Workers are hoping to unionize the first Starbucks in NJ
HOPEWELL TOWNSHIP (Mercer) — A New Jersey Starbucks could be the state's first whose workforce unionizes.
Two of the coffee chain's stores in suburban Buffalo have voted to form unions and more in Boston and Cleveland are considering it over concerns about safety and staffing during the pandemic. A letter by the union organizing committee at the store on Route 31 in Hopewell voices similar concerns.
In a letter to Starbucks CEO Kevin Johnson, Starbucks Workers United laments the loss of being able to develop relationships with their customers through ongoing conversations and getting to know them so well that their drink is ready for them when they walk in the door.
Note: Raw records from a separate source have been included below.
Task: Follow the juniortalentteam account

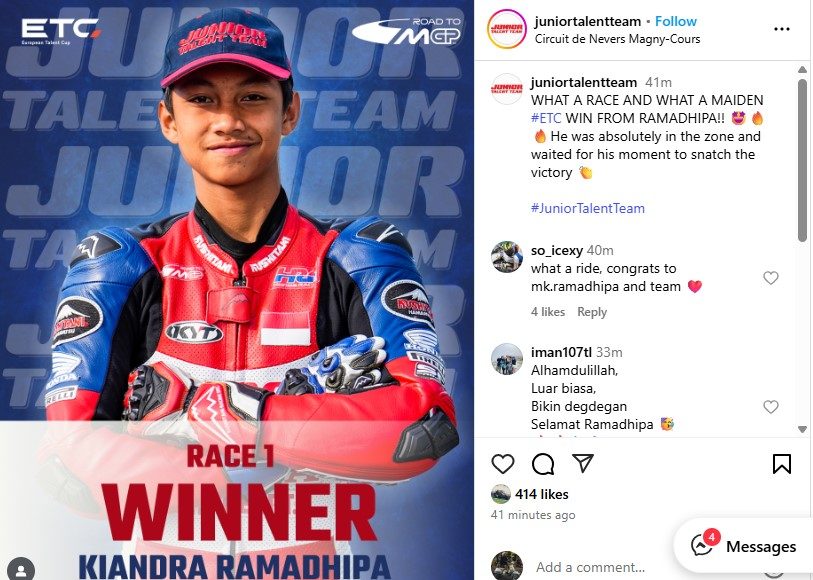Action: click(x=676, y=21)
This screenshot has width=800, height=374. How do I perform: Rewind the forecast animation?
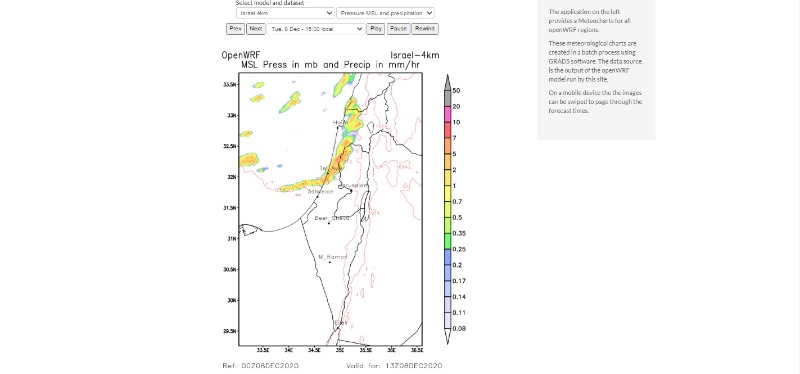424,29
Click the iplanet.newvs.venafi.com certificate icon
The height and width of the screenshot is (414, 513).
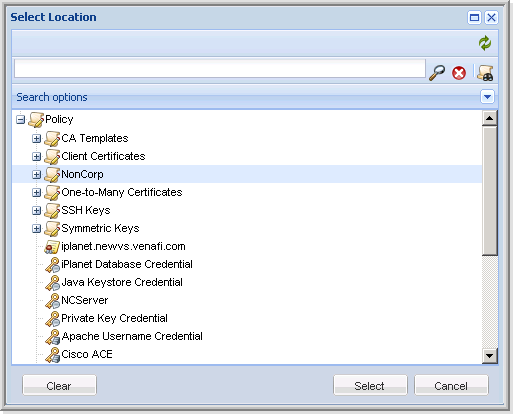click(52, 247)
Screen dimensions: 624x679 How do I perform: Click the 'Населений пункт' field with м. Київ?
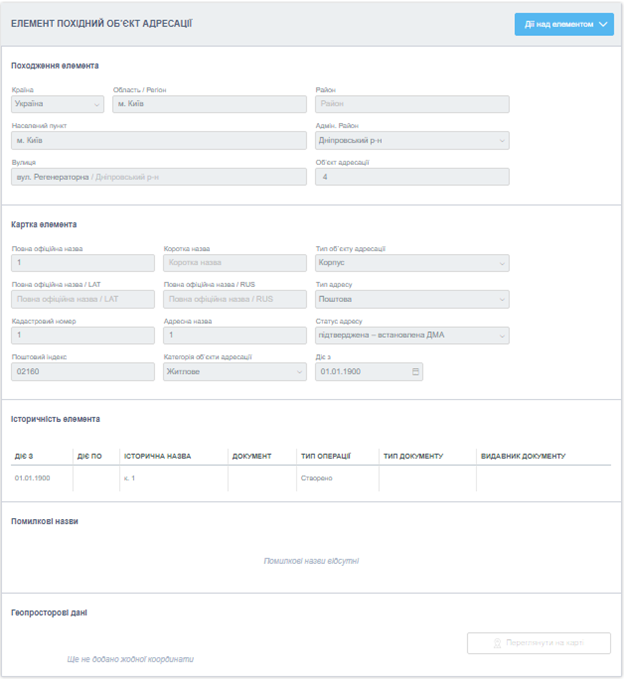(158, 141)
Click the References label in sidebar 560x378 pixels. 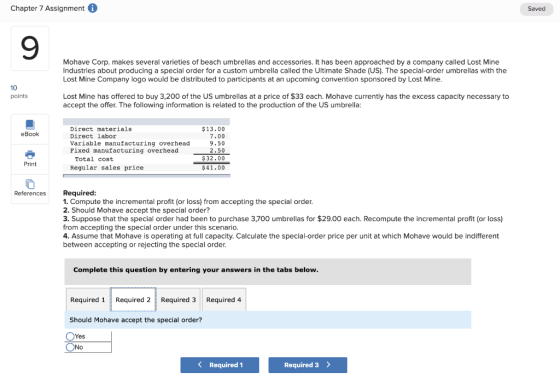[x=30, y=193]
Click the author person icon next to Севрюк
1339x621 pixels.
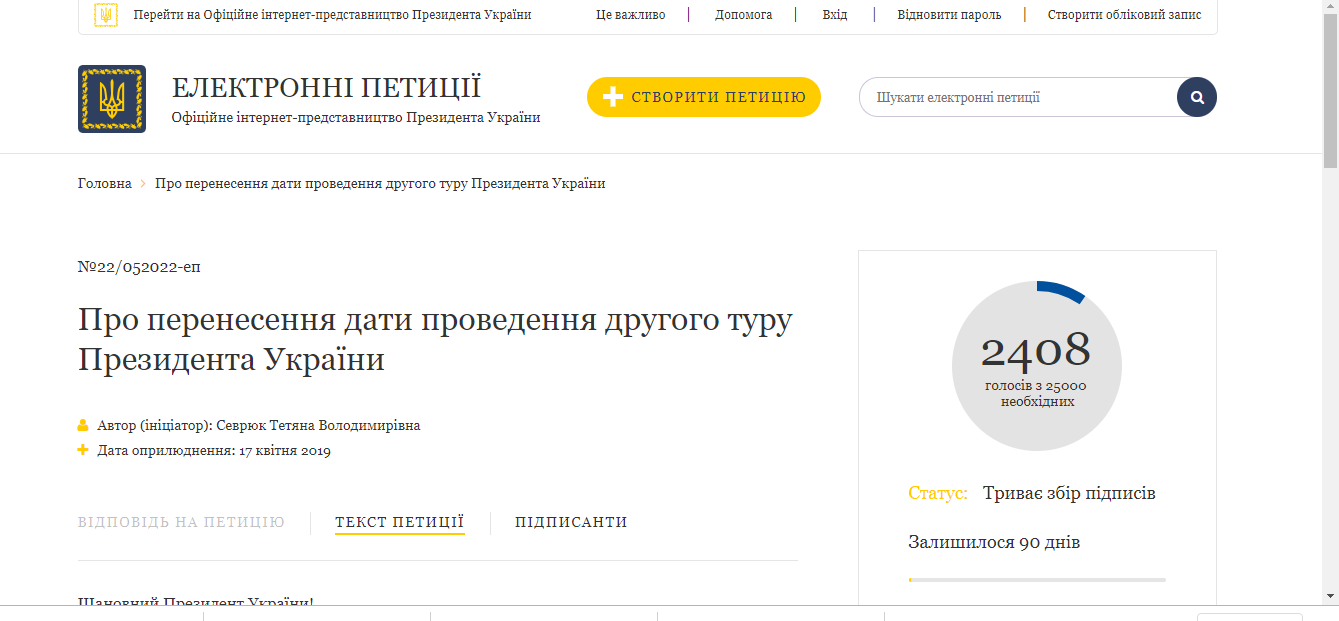[81, 424]
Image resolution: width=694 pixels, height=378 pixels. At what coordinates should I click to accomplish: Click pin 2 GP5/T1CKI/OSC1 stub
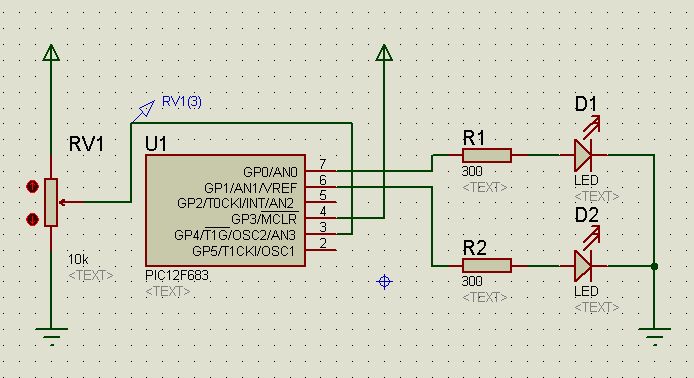(321, 250)
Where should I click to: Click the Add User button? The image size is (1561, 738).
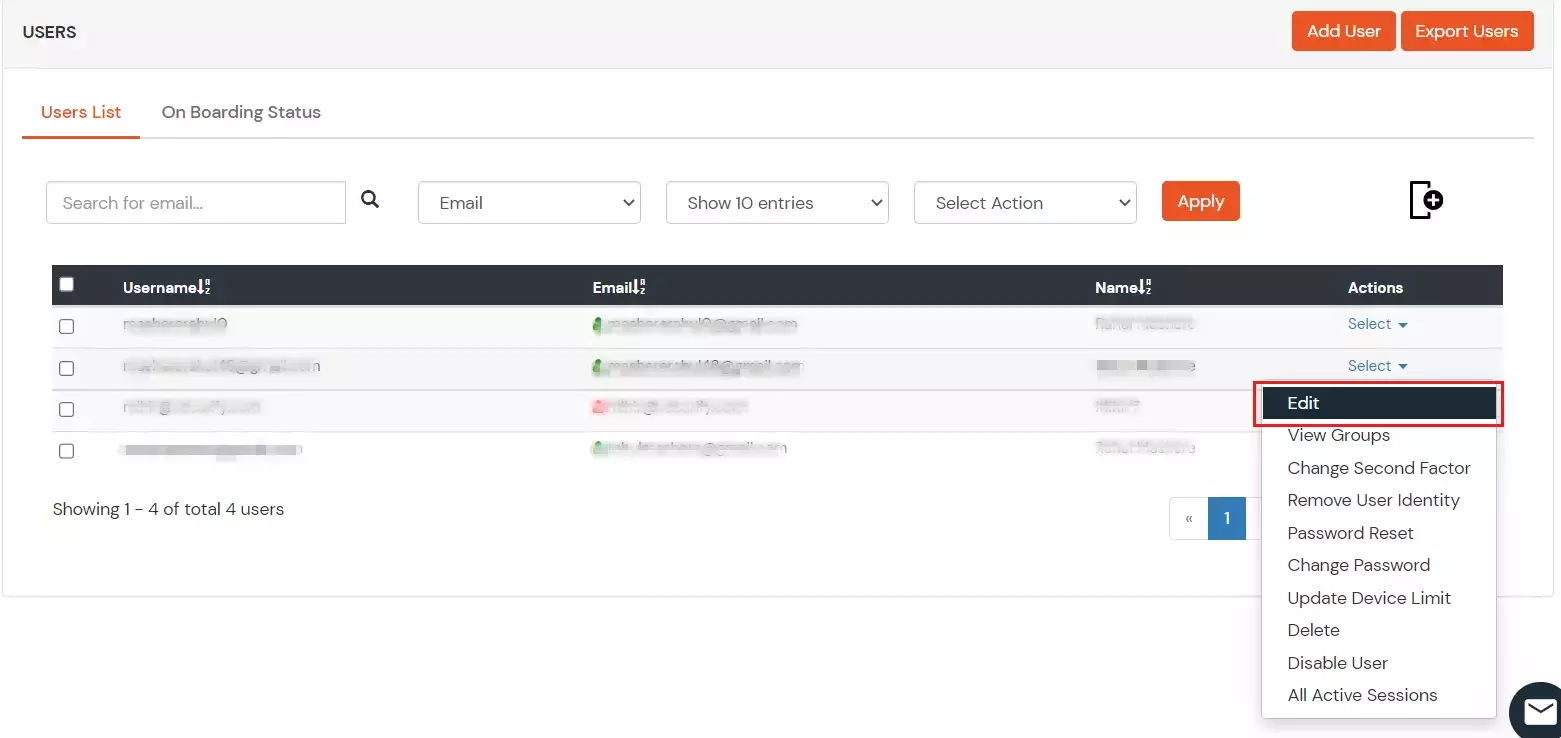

"What they've instead been getting with more frequency lately is a rushed order thrown together by a team of baristas struggling to balance an unreasonable amount of tasks all at once. You've encouraged us to build connections in our communities but aren't sharing with us the means to do so," the committee says in the letter.
Starbucks opposed to unions
The letter includes a section titled "non-interference and fair election practices for partner unionization" that allows equal activity from organizers if the company addresses the organization.
If the company posts anti-union material at the store, the organizers say they can post pro-union material. Organizers say that they can also hold a meeting on company time to discuss unionization if management also holds a meeting during business hours.
The 50-year-old company has actively fought unionization for decades, saying its more than 8,000 company-owned U.S. stores function best when it works directly with employees.
Hopewell organizer Sara Mughal told NJ.com that their calls to a “partner resources hotline” to express concerns about store safety get no action.
A union organizer at a store in suburban Buffalo said the company tried to intimidate workers against unionizing.
Dozens of managers were sent to oppose the efforts in individual and group meetings with employees, according to the filings. Workers were told they could lose benefits under a union, and pro-union employees were spied on and saw their schedules changed and hours reduced, the union said.
“These claims are grossly inaccurate. We did not and do not engage in intimidation tactics,” Starbucks responded in a statement. “We are partners and we show up for one another. That’s what we do and what we continue to do.”